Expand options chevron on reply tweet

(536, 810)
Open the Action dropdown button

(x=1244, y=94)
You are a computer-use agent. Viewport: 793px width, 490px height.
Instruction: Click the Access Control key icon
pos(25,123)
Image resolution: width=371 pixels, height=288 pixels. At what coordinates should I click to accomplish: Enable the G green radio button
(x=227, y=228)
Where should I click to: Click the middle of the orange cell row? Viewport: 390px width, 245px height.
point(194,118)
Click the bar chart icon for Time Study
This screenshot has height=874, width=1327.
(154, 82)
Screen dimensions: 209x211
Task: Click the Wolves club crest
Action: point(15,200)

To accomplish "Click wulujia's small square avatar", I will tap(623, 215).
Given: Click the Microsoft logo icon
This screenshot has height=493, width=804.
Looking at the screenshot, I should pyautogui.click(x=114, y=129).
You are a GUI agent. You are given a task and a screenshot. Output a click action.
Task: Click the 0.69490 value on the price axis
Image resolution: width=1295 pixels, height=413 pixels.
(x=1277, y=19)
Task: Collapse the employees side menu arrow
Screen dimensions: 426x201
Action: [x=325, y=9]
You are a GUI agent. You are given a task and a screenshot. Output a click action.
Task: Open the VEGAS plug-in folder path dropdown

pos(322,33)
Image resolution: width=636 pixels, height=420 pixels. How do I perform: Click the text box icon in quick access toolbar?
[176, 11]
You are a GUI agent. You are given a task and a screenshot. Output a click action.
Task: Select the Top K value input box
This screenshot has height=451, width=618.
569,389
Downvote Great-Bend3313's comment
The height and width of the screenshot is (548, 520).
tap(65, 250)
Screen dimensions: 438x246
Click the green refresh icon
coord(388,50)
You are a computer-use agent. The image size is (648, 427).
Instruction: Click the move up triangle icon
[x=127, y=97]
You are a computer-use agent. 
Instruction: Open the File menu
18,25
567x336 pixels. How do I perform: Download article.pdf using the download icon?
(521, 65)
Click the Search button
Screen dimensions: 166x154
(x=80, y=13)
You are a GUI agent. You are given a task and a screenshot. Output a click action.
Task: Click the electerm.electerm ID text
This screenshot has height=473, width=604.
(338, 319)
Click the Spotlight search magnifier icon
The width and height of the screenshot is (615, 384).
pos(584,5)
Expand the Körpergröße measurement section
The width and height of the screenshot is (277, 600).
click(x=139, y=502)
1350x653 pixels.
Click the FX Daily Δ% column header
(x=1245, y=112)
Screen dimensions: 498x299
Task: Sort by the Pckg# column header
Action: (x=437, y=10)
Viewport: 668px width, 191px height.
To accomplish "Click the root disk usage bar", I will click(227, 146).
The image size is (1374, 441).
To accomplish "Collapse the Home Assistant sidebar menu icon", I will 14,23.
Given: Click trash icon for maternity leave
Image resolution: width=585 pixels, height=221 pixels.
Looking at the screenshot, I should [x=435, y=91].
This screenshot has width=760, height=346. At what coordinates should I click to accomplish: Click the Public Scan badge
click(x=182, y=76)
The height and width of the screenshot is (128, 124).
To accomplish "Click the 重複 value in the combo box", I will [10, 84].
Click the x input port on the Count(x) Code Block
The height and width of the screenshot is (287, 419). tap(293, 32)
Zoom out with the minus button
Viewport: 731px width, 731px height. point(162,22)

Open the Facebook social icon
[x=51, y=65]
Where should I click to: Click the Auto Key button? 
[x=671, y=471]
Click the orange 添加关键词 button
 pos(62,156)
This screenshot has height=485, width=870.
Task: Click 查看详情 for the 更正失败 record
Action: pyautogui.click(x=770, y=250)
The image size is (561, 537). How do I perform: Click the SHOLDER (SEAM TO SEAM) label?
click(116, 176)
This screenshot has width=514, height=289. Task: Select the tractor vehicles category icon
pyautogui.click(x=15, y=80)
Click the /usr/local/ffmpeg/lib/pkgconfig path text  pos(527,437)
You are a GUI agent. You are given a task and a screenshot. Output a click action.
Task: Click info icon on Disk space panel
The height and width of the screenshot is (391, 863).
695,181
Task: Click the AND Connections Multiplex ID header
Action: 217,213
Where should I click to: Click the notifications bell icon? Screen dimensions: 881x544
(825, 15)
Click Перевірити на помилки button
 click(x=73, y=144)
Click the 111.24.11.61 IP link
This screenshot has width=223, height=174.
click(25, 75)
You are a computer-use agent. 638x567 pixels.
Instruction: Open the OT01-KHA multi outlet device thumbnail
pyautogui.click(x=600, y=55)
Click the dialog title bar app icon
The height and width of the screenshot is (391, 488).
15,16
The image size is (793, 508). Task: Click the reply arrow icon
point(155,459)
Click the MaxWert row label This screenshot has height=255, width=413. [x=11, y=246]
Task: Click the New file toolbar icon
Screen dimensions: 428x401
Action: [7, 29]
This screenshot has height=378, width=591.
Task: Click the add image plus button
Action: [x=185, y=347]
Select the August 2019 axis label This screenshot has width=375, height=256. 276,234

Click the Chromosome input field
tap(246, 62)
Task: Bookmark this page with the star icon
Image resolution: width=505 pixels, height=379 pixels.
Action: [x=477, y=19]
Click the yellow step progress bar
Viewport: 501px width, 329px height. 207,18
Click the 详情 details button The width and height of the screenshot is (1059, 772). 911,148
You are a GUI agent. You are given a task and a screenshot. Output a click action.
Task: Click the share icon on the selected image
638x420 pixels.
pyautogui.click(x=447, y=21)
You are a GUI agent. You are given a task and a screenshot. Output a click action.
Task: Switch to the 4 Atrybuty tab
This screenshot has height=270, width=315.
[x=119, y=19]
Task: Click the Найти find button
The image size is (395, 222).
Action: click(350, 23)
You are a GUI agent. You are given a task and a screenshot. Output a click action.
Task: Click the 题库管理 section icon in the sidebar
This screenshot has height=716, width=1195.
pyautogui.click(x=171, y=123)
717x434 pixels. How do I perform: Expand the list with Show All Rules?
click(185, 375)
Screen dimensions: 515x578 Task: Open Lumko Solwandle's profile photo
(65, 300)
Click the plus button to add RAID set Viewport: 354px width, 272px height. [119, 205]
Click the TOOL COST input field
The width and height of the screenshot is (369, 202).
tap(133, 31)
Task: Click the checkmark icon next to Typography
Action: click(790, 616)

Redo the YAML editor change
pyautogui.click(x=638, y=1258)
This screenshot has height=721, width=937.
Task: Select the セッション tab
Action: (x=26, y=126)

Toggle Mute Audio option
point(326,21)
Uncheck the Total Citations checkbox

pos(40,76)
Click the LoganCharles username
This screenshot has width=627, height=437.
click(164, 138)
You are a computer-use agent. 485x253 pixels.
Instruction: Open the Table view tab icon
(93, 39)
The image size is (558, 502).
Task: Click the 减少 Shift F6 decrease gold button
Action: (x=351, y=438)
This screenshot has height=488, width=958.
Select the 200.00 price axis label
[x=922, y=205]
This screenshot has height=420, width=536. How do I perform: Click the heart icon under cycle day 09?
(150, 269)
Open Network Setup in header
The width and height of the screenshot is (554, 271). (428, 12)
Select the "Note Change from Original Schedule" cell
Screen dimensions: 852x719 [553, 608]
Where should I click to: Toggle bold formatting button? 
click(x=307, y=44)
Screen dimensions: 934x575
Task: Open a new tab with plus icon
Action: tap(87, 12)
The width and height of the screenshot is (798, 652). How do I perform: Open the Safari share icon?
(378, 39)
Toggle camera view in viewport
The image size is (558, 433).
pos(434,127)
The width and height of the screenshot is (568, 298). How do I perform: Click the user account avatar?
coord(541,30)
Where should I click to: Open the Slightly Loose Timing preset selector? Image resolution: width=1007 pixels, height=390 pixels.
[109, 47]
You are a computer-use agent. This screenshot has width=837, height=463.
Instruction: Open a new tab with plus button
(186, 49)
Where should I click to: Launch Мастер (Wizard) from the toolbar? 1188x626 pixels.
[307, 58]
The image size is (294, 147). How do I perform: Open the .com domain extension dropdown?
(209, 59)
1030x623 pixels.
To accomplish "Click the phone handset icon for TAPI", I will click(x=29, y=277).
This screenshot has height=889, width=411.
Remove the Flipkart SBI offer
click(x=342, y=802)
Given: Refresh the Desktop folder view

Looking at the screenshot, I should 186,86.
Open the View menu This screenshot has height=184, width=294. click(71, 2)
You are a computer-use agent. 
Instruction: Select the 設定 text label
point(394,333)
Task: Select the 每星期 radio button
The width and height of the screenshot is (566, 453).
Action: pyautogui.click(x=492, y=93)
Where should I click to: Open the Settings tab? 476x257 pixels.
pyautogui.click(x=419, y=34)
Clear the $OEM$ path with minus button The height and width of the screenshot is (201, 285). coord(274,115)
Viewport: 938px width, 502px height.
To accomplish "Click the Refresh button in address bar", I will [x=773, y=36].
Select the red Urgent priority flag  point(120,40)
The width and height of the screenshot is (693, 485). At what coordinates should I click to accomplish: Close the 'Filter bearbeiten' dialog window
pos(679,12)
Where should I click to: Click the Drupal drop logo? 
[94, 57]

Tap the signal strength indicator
☆ ☆ ☆
-- HOW TO COMPLETE THIS TASK --
Extract exactly the leading lines of the data, stopping at and including the line with "You are a computer-use agent. The".

-- ANSWER AREA --
Expand options chevron on reply tweet

(536, 810)
Open the Action dropdown button

(x=1244, y=94)
You are a computer-use agent. Viewport: 793px width, 490px height.
Instruction: Click the Access Control key icon
pos(25,123)
Image resolution: width=371 pixels, height=288 pixels. At what coordinates should I click to accomplish: Enable the G green radio button
(x=227, y=228)
Where should I click to: Click the middle of the orange cell row? Viewport: 390px width, 245px height.
point(194,118)
Click the bar chart icon for Time Study
This screenshot has height=874, width=1327.
(154, 82)
Screen dimensions: 209x211
Task: Click the Wolves club crest
Action: point(15,200)

To accomplish "Click wulujia's small square avatar", I will tap(623, 215).
Given: Click the Microsoft logo icon
This screenshot has height=493, width=804.
Looking at the screenshot, I should pyautogui.click(x=114, y=129).
You are a GUI agent. You are given a task and a screenshot. Output a click action.
Task: Click the 0.69490 value on the price axis
Image resolution: width=1295 pixels, height=413 pixels.
(x=1277, y=19)
Task: Collapse the employees side menu arrow
Screen dimensions: 426x201
Action: [x=325, y=9]
You are a GUI agent. You are given a task and a screenshot. Output a click action.
Task: Open the VEGAS plug-in folder path dropdown

pos(322,33)
Image resolution: width=636 pixels, height=420 pixels. How do I perform: Click the text box icon in quick access toolbar?
[176, 11]
You are a GUI agent. You are given a task and a screenshot. Output a click action.
Task: Select the Top K value input box
This screenshot has height=451, width=618.
569,389
Downvote Great-Bend3313's comment
The height and width of the screenshot is (548, 520).
tap(65, 250)
Screen dimensions: 438x246
Click the green refresh icon
coord(388,50)
You are a computer-use agent. The image size is (648, 427).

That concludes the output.